"研究發現倒著跑步益處多多"
最新研究發現,倒著跑步好處多多。與正常跑步相比,倒著跑的時候,足部與地面的撞擊力度更小,因而更有益關節保護。而且,倒著跑耗費熱量比正常跑步多出五分之一。
在倒跑運動過程中,運動者會更注意到身邊的一切,因而受傷幾率更小,週邊視力及聽力得到改善。另外倒著跑也有益鍛煉肌肉。很多專家認為,倒著跑是一種更有效的健身方式。美國俄勒岡大學研究表明,倒著跑只需要往前跑的80%的速度,即可獲得同樣的生理和健身好處。南非斯泰倫博什大學研究發現,倒著跑可以改善心血管健康。英國專家詹姆斯巴姆伯表示,倒著跑還有一些細微的好處。比如,由於倒著跑主要依賴腳前掌後推力,大腳趾力量得到鍛煉,因而更有利於改善體態。
倒著跑還有助於改善身體協調能力,有助保持和促進認知功能和反應速度。研究還發現,倒跑一步的健身作用相當於正跑6步,倒跑100步的各種好處,相當於正跑1,000步。
(Health) Research Finds Many Advantages to Running Backwards
The newest research discovered that there are many benefits to running backwards. Compared to normal running, when you run backwards, the impact force between the feet and the ground is smaller, which is better for joint protection. In addition, 20% more calories are consumed when you run backwards when compared to normal running.
In the process of running backwards, runners will pay more attention to the things around them, so will have less chance of getting hurt, and peripheral vision and hearing will improve. Running backwards can also build muscles. Many experts believe that running backwards is an effective way to stay fit. According to research by the University of Oregon, the same physiological and fitness benefits can be obtained when you run backwards at 80% of the speed of running forward. Research at South Africas Stellenbosch University also discovered that running backwards can improve cardiovascular health. British expert James Bamber said that there are other minute benefits to running backwards. Such as, because you land and push off from the forefoot, your big toes are strengthened, which aids good posture.

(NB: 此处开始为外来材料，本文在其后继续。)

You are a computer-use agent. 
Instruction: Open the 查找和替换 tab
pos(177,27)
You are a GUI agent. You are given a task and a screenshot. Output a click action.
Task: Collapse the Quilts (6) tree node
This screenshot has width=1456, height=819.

Running backwards can also help improve the bodys coordination, and can maintain and promote cognitive functioning and reaction speed. Research also discovered that the fitness effects of running backwards 1 step is equivalent to running forward 6 steps, and the benefits of running backwards for 100 steps is equivalent to running forward 1,000 steps.